Residence Visas, Uzbekistan 2016 2017 2018 2019 Total
Russia 61,465 55,074 49,256 45,910 211,705
EU 7,422 7,568 7,583 7,652 30,225
United States 3,412 4,175 2,945 1,676 12,208
Canada 210 185 189 148 732
South Korea 3,650 4,585 4,725 7,923 20,883
Japan 282 321 354 407 1,364
Year total 76,441 71,908 65,052 63,716 277,117

The European Union, South Korea, and the United States constitute other attractive destinations for permanent residence, yet with more difficult paths. The green card lottery represents a golden ticket for many Uzbek families. In fact, Uzbekistan has a significant lead in the number of lottery entrants from Central Asia – in 2019 alone, Uzbekistan had 876,875 green card lottery entrants, compared to just 27,661 in Kazakhstan and 28,109 in Tajikistan. The Trump administration’s immigration policies made the application process for Uzbek citizens more difficult though, with the percentage of visas issued decreasing from 55.3% in 2016 to just 23.61% in 2019.

Looking Forward

Central Asian countries lack the funds, institutional capacity, and political will to meet their citizens’ needs. The dire social and economic conditions in the region are only getting worse in the wake of Covid-19. Once travel restrictions are lifted, Central Asia is likely to witness an increase in migration, particularly to Russia, which has struggled with the absence of foreign labor migrants in 2020. For Tajikistan, joining the Russia-led Eurasian Economic Union seems increasingly likely, especially if Uzbekistan joins, which will boost labor migration even more by offering Tajik migrants fewer bureaucratic hurdles and higher wages. The increase in migration will make Central Asia more economically dependent on its migrants, and thus more vulnerable to external shocks, in addition to exacerbating the region’s political dependence on Russia.

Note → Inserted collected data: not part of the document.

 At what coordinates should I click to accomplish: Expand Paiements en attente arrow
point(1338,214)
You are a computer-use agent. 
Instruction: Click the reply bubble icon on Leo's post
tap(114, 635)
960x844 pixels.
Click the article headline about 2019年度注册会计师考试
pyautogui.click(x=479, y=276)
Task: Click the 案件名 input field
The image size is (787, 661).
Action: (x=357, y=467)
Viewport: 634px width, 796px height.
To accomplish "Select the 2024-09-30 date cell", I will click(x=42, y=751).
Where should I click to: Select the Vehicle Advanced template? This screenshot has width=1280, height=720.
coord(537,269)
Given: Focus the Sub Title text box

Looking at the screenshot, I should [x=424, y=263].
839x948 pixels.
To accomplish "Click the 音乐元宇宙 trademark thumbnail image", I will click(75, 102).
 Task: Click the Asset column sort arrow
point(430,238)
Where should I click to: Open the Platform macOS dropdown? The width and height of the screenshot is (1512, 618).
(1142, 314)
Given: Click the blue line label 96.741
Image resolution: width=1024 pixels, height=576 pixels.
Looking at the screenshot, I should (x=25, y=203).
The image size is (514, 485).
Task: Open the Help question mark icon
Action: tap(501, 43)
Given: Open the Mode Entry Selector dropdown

The long-term effects of migration from Central Asia are more negative than positive. Socially, migration is resulting in a brain drain, particularly in Kazakhstan, with the most talented and qualified Central Asians staying abroad permanently, degrading their countries’ social fabric, for example, with divorce rates rising in Tajikistan and Kyrgyzstan, and children not seeing their fathers for years on end. Economically, migration is making the region, particularly Tajikistan, Kyrgyzstan, and Uzbekistan, even more vulnerable to external shocks and is disincentivizing the government from developing the economy.

Politically, migration is serving as a pressure valve that prevents the buildup of unemployment-fueled social and political frustration and helps the undemocratic regimes to stay in power. This holds less true for Turkmenistan, with Ashgabat unhappy with a wave of protests recently by Turkmen migrants abroad and may choose to target political dissent by tightening migration even further. Predicting the future of migration from Turkmenistan is thus challenging due to the unpredictable nature of the current regime, with its ever-shifting unofficial restrictions on the freedom of movement and lists of approved destinations and universities. The long-term effect of migration is likely a vicious cycle, in which the Turkmen government, unable to accommodate the employment and educational needs of its citizens, will continue to lose the population necessary to build up the institutional capacity for accommodating its citizens’ needs.

To mitigate the negative impacts of migration, Central Asian governments should focus on migration reforms. In the short-term, the government should negotiate the prolongation of visas, or the provision of safe travel routes from their host countries back to Central Asia. In the long term, some of the measures could include creating incentives to channel remittance flows to support private businesses and the creation of jobs, as well as investments in human capital. The governments should also help returning migrants adapt to the local job market by providing training and other opportunities for acquisition of skills that are vital to getting a job and reintegrating into the local economy.